→ Required work
[a] In the Villa season report, who scored the only goal when Villa beat Chelsea?
[b] Please carry on the Villa season report from its last sentence, after the 1–4 defeat to Manchester United.
-- Start of Excerpted text --
Stephen Ireland left the club after three-and-a-half years, as his loan move to Stoke City was made permanent on 14 January. On 30 January, Nathan Delfouneso left the club on loan for the second time of the season, joining Coventry City.

January league table

January game stats

February 

Villa could not continue their good form into their next match, as they went down 1–2 at Everton. Leandro Bacuna had given Villa the lead but the Toffees emerged victorious after goals from Steven Naismith and Kevin Mirallas. Villa then proceeded to lose their eighth league match at home, after a 0–2 defeat to West Ham United, courtesy of two goals in two minutes from Kevin Nolan. Another disappointing result followed as despite a number of clear-cut goalscoring opportunities, Villa had to settle for a 0–0 draw at Cardiff City. Villa then lost their last game of February, 1–0 against Newcastle United, meaning they only acquired one point from a possible 12 in the month. This left Villa just four points off the relegation places, despite them lying in 13th place.

February league table

February game stats

March 
Villa somewhat made amends for their poor results in February, with a 4–1 home win against Norwich City in their first match of March. First half goals from Christian Benteke (2), Leandro Bacuna and an own goal from Sébastien Bassong gave Villa the victory, after Wes Hoolahan had given Norwich an early lead. Villa followed the victory with another, this time against league leaders Chelsea. Fabian Delph scored the only goal with a deft flick, in a match where Chelsea finished with nine men after having Willian and Ramires sent off, as well as manager José Mourinho being sent to the stands late on. The result also marked the first time in three-and-a-half years that Villa had won consecutive home games. However Villa's season-long inconsistency, especially at home, continued in their next match as they went down 1–4 to Stoke City. It looked as though Villa would continue where they left off in their last match, as Christian Benteke gave them the lead in the first five minutes. However three first half goals from Peter Odemwingie, Peter Crouch and Steven Nzonzi effectively ended the match as a contest, before Geoff Cameron ensured that Villa's home resurgence was abruptly ended. Villa lost by the same margin in their next match, this time against Manchester United. Ashley Westwood had scored a free-kick to give Villa an early lead but United had turned it around by half time, courtesy of two Wayne Rooney goals. In the second half, goals from Juan Mata and Javier Hernández condemned Villa to a consecutive 1–4 defeat.
-- End of Excerpted text --
-- Start of Data excerpts --
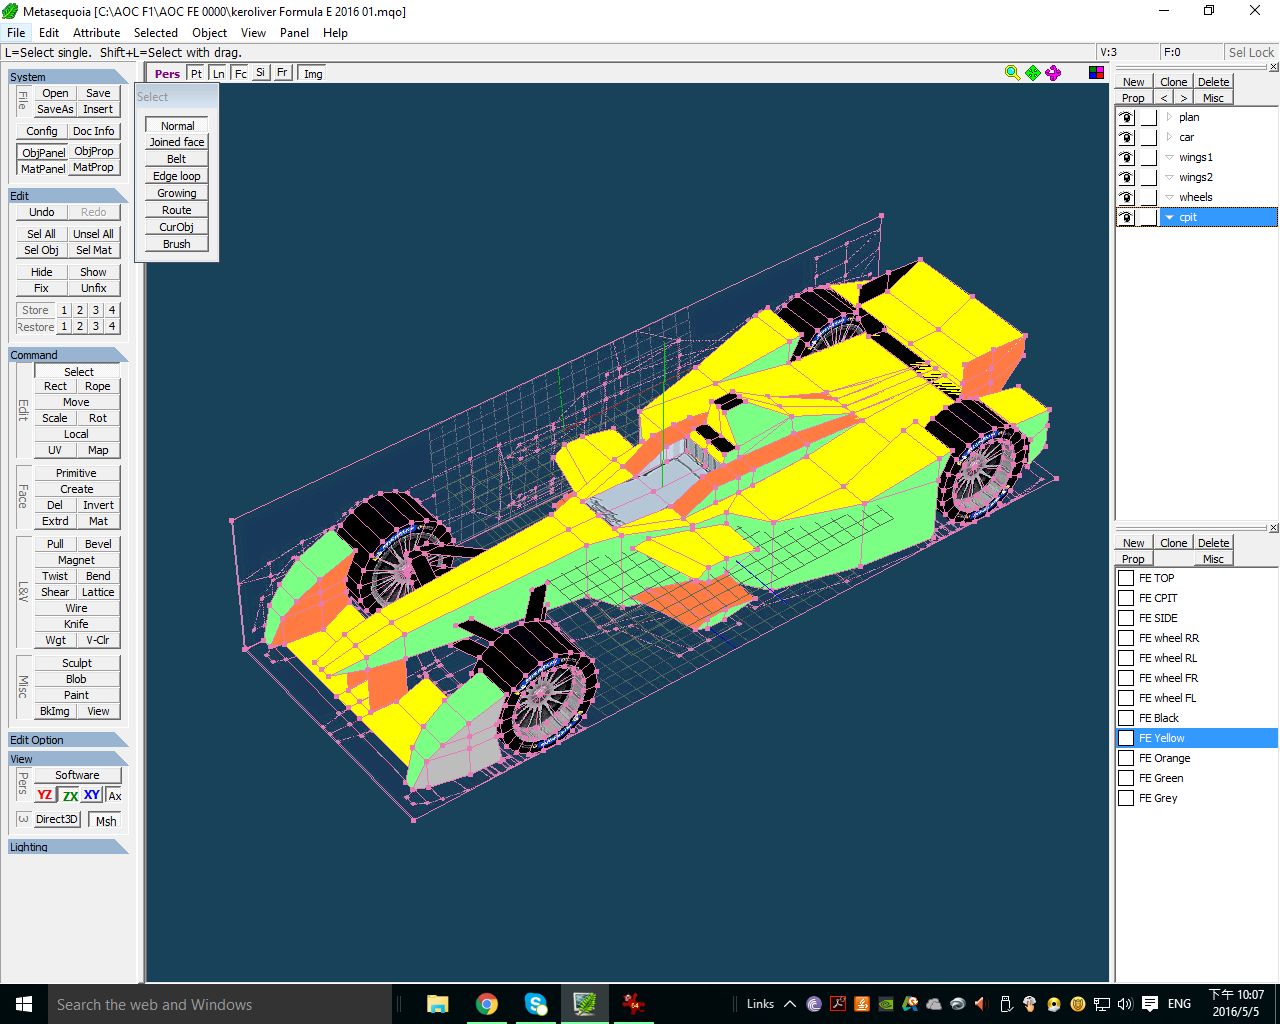Switch to the Fr view tab
The width and height of the screenshot is (1280, 1024).
[x=282, y=73]
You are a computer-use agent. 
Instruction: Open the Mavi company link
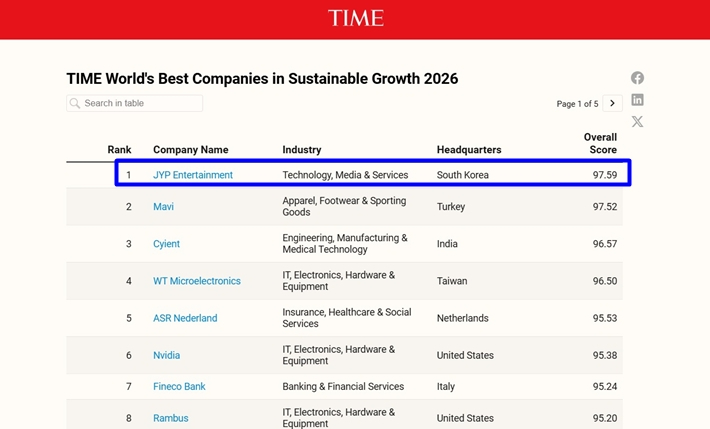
-- End of Data excerpts --
→ Answers in order
[a] Fabian Delph, with a deft flick.

[b]
March league table

March game stats

April 
On 3 April, news broke that Christian Benteke would be out for "a minimum of six months" with a ruptured Achilles tendon injury. The injury, that occurred in training, will rule the Belgian out of the rest of Villa's season as well as the 2014 FIFA World Cup. It didn't get any better for Villa as their next match again ended in defeat at home, this time to bottom club Fulham. The visitors took the lead before Grant Holt equalised with his first goal for the club, however Hugo Rodallega gave Fulham a survival lifeline with an 86th-minute winner. A further loss followed, this time against Crystal Palace. A Jason Puncheon strike gave Palace a 1–0 victory and saw Villa lose their fourth game in a row, resulting in them being just four points above the relegation zone. Villa's poor run culminated in the suspensions of assistant manager Ian Culverhouse and head of football operations Gary Karsa, pending an internal investigation. Development team coach Gordon Cowans and veteran goalkeeper Shay Given were both promoted to interim co-assistant manager as a result. Villa eventually stopped the rot, as well as putting a nightmare week behind them, with a 0–0 draw against Southampton at Villa Park. The next match, however, saw Villa slump to defeat yet again, this time 4–1 at Swansea, leaving them still in the thick of a fourth consecutive relegation battle.

April league table

April game stats

May
Villa eventually ended their six match winless run on the back of beating Hull City 3–1. This result saw the club all but guarantee their Premier League safety, due to their far superior goal difference over Norwich, the team occupying the remaining relegation place. Ashley Westwood scored after 56 seconds and Andreas Weimann got a brace before half time, after Jordan Bowery had put through his own net. However Villa ended a miserable season with a whimper, after two heavy defeats in four days. Villa travelled to the Etihad Stadium on 7 May for their rescheduled game versus Manchester City in their penultimate match of the season. The eventual champions thrashed Villa 4–0, after the visitors had held out for an hour. Edin Džeko scored a brace before goals from Stevan Jovetić and Yaya Touré effectively wrapped up the title for City, who needed just a point from their final game against West Ham (which they won 2–0) to win the league. The season was wrapped up with a 3–0 defeat against Tottenham, which saw Villa finish in 15th place for the second season running.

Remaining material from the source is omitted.